### Written request
Can you copy out every one of the records below word for word, leaving the pictures out of your reply?

### Task material

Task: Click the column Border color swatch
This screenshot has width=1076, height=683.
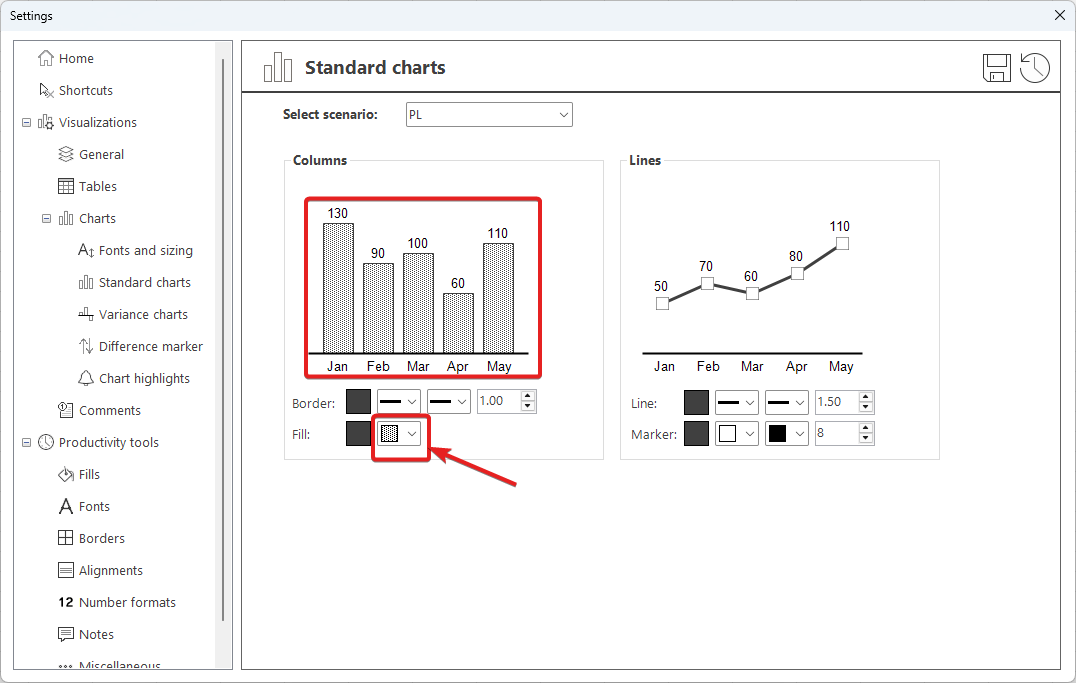Action: 358,402
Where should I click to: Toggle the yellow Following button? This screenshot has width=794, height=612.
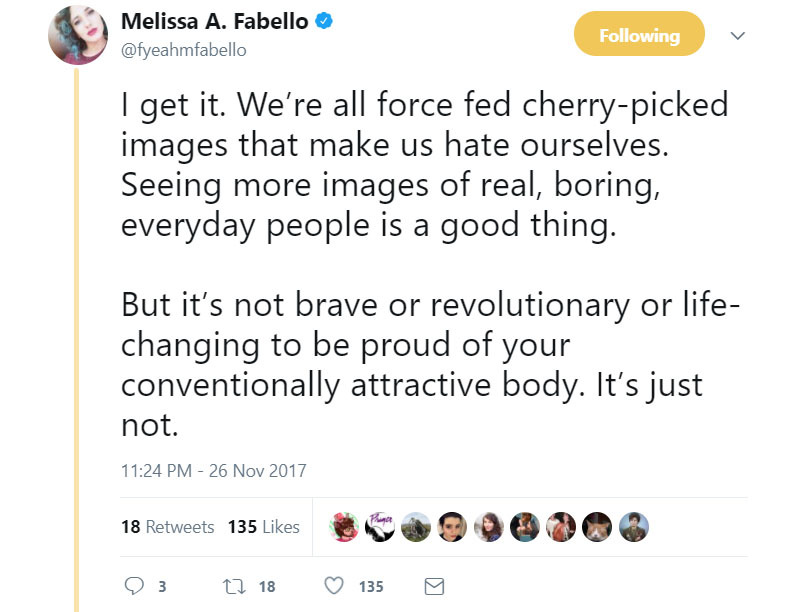click(639, 36)
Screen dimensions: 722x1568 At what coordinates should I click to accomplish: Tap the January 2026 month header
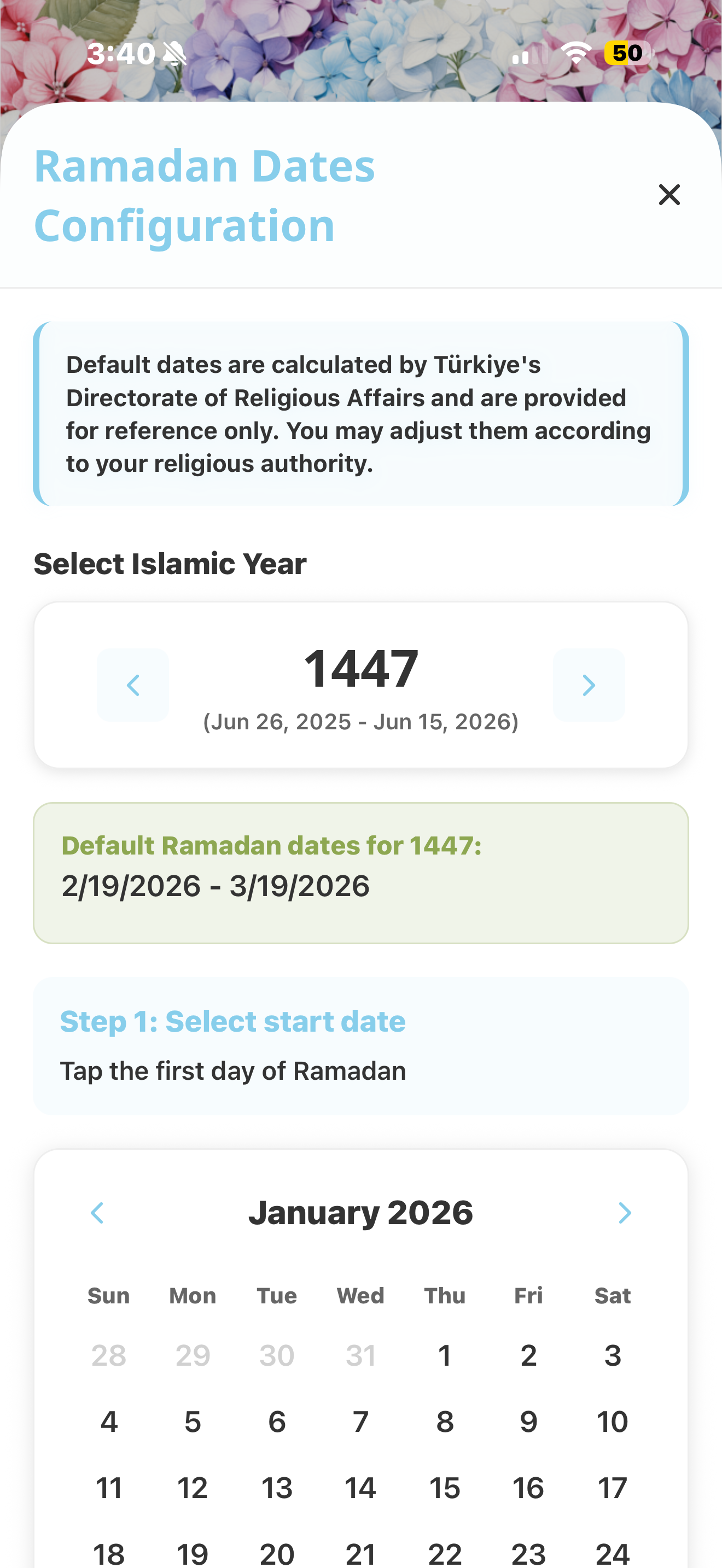pos(361,1213)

### Result below
Task: Click the column Border color swatch
This screenshot has width=1076, height=683.
Action: 358,402
Where should I click to: Toggle the yellow Following button? This screenshot has width=794, height=612.
click(639, 36)
Screen dimensions: 722x1568 At what coordinates should I click to accomplish: Tap the January 2026 month header
pos(361,1213)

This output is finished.